Egnazia is the most important archaeological site in Puglia and is only 15 km from the Agriturismo Masseria Spetterrata.
Crossed by the Via Traiana, which connected ancient Rome to Brindisi which was the most important port from and to the East, Egnazia was a very rich city dedicated to commercial and cultural exchanges throughout the Mediterranean basin. Today the beauty of the archaeological area of the excavations and the museum rich in finds have earned the site the nickname of Pompeii of Puglia. A visit to the Archaeological Park of Egnazia allows the guest of the Masseria Spetterrata the opportunity to take a dip in the past of over 3000 years, and is an obligatory destination for lovers of history and art.
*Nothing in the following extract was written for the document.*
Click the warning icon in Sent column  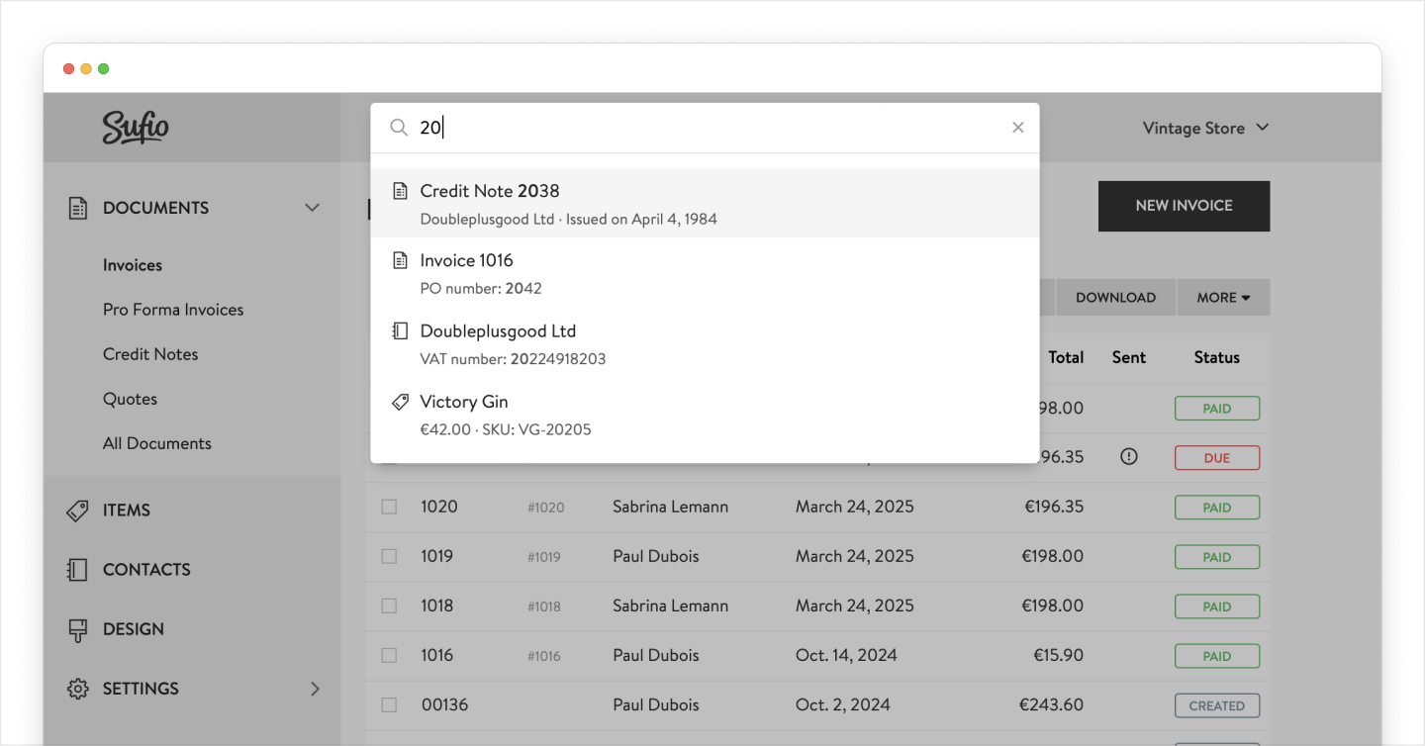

To be clear about the historical and archaeological importance of ancient Egnathia it is good to know that the oldest finds in the city date back to the fifteenth century. BC, prehistoric period of the Bronze Age. Later, around the 11th century B.C. (Iron Age), it was occupied by the Iapigi, coming from Illyria. From the 8th century B.C. the city of Egnazia was a very important center for the Italic population of the Messapi. The Messapian dominion lasted until the third century. B.C. , when the Romans annexed Egnazia to the territory of the Republic. Since then the fate of Egnazia was linked to the Roman Empire until its decline in the fifth century. A.D. because of the Gothic invasions.
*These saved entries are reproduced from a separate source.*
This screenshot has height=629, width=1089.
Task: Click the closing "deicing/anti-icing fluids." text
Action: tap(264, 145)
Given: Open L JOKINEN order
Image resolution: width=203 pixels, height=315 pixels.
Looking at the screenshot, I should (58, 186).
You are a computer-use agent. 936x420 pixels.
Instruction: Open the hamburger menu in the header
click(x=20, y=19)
The archaeological area of Egnazia was the subject of the first excavations in the period in which Puglia underwent French domination (1806-1815), under the viceroyalty of Gioacchino Murat. More than excavations, they were real looting by the officers of the French army, who stole many finds and then sold them to unscrupulous merchants and buyers. It is well known that with the finds from the Apulian excavation areas, Carolina Bonaparte Murat, sister of Napoleon I and wife of Gioacchino Murat, greatly enriched her collection, formed during her reign, of works of art from the lands of southern Italy. When the French were expelled from the return of the Bourbons, Carolina Bonaparte brought with her her collection, which she then sold to Ludwig I, the king of Bavaria, a lover of art and antiquity, thus embellishing the famous museum of Monaco called Staatliche Antikensammlungen .
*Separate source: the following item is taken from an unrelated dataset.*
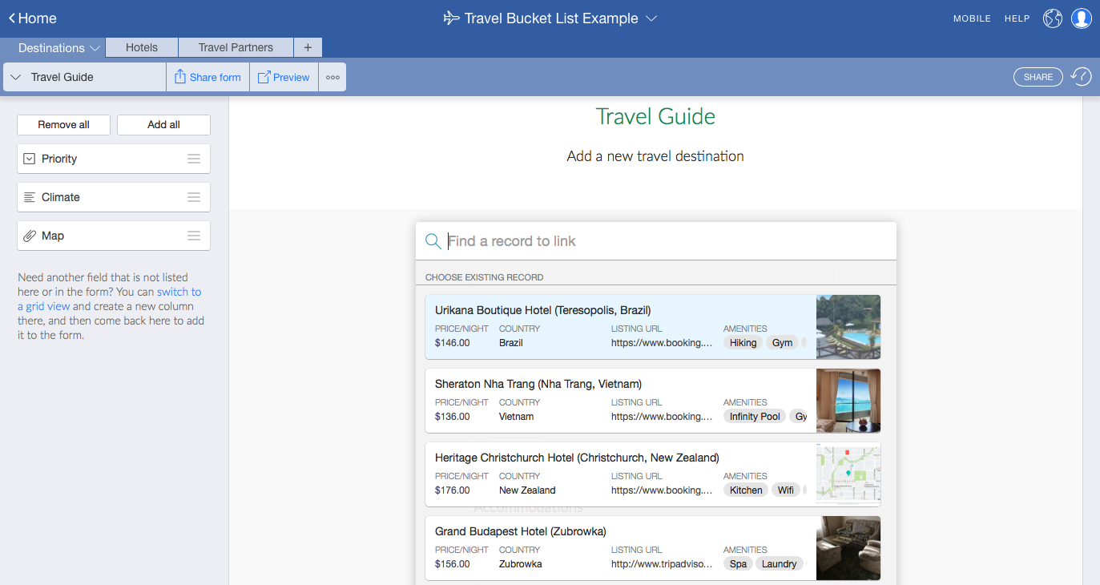Open the Destinations table dropdown arrow
This screenshot has width=1100, height=585.
(96, 47)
Subsequently, between 1842 and 1846, driven by hunger, the inhabitants and peasants of the neighboring municipalities of Monopoli and Fasano continued the sacking work, dedicating themselves to the search for finds of all kinds, from ceramics to jewelry, from sculptures to precious objects, to be sold for a few denarii to the clandestine markets of Naples, but also of Rome, Bari and Taranto. The news of these illegal excavations therefore also reached the palaces of Naples then the capital of the Kingdom of the two Sicilies. The Bourbon government therefore attempted to remedy this situation, which incidentally also occurred in other archaeological areas of southern Italy and, specifically in Puglia in the Ruvo and Canosa sites.
The General Superintendency of the Kingdom Antiquities Excavations ordered an inspection at those sites. This inspection was entrusted to the architect Carlo Bonucci. Bonucci, certainly linked to the clandestine merchants and softened by the provincial superintendent, in his report diminished the importance of the Apulian archaeological areas, and suggested concentrating the excavations in the areas closest to Naples, namely Paestum, Herculaneum and Pompeii.
It is easy to imagine that this situation made the happiness of the illegal merchants and art collectors of the time. Modern excavations carried out with a regular method began in 1912 through various intermittent stages. Since 2001, with an agreement between the University of Bari and the Municipality of Fasano, excavation has resumed, which continues today, bringing to light new areas and very interesting finds.